» **Aim of the task**: For the listing below, return the line containing "资质荣誉 (148, 189)", the line containing "技术支持：尚贤科技 (527, 1762)", and all lines in between, exactly as written and nothing else.

====== Source material

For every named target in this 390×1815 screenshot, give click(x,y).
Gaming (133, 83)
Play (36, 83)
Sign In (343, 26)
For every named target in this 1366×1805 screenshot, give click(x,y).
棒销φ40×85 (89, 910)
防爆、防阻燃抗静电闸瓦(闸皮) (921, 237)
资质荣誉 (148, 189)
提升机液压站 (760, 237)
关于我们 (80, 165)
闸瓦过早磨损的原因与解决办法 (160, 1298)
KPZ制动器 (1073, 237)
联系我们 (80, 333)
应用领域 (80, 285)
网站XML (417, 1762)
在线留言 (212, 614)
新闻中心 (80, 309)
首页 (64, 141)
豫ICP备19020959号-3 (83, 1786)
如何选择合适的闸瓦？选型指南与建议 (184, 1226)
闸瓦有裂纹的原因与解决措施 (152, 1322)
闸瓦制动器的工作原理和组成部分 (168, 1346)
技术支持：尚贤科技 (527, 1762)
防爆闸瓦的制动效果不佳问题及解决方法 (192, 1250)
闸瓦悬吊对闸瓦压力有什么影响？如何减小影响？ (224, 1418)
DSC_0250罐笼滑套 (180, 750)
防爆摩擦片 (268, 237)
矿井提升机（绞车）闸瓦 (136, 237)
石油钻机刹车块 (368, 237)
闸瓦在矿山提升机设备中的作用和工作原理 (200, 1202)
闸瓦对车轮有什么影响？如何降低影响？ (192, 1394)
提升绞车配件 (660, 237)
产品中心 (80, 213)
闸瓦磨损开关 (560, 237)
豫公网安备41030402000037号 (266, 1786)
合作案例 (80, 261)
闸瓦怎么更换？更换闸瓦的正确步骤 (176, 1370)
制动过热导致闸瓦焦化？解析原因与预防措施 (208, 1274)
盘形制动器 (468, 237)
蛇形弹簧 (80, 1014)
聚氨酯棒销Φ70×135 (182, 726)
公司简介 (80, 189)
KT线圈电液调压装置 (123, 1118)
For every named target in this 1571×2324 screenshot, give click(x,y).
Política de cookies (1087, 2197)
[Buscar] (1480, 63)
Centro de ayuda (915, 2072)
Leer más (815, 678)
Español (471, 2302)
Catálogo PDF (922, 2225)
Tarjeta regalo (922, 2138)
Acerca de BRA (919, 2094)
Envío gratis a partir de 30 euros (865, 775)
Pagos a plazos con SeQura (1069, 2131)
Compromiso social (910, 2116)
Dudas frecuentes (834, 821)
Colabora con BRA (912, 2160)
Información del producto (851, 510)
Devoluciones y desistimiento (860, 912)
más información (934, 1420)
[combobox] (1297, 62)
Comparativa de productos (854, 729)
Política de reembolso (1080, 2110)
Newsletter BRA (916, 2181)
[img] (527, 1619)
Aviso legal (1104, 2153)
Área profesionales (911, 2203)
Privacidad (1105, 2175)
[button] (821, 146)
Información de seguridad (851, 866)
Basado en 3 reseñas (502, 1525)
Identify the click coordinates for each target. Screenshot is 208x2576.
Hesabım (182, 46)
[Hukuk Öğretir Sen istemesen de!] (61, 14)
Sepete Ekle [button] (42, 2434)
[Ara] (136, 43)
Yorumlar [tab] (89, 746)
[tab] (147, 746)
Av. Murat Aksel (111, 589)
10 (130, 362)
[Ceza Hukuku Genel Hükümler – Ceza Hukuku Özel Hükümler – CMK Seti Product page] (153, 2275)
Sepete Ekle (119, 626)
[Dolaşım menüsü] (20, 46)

============

» **Expected answer**:
资质荣誉 (148, 189)
提升机液压站 (760, 237)
关于我们 (80, 165)
闸瓦过早磨损的原因与解决办法 (160, 1298)
KPZ制动器 (1073, 237)
联系我们 (80, 333)
应用领域 (80, 285)
网站XML (417, 1762)
在线留言 (212, 614)
新闻中心 (80, 309)
首页 (64, 141)
豫ICP备19020959号-3 (83, 1786)
如何选择合适的闸瓦？选型指南与建议 (184, 1226)
闸瓦有裂纹的原因与解决措施 (152, 1322)
闸瓦制动器的工作原理和组成部分 (168, 1346)
技术支持：尚贤科技 (527, 1762)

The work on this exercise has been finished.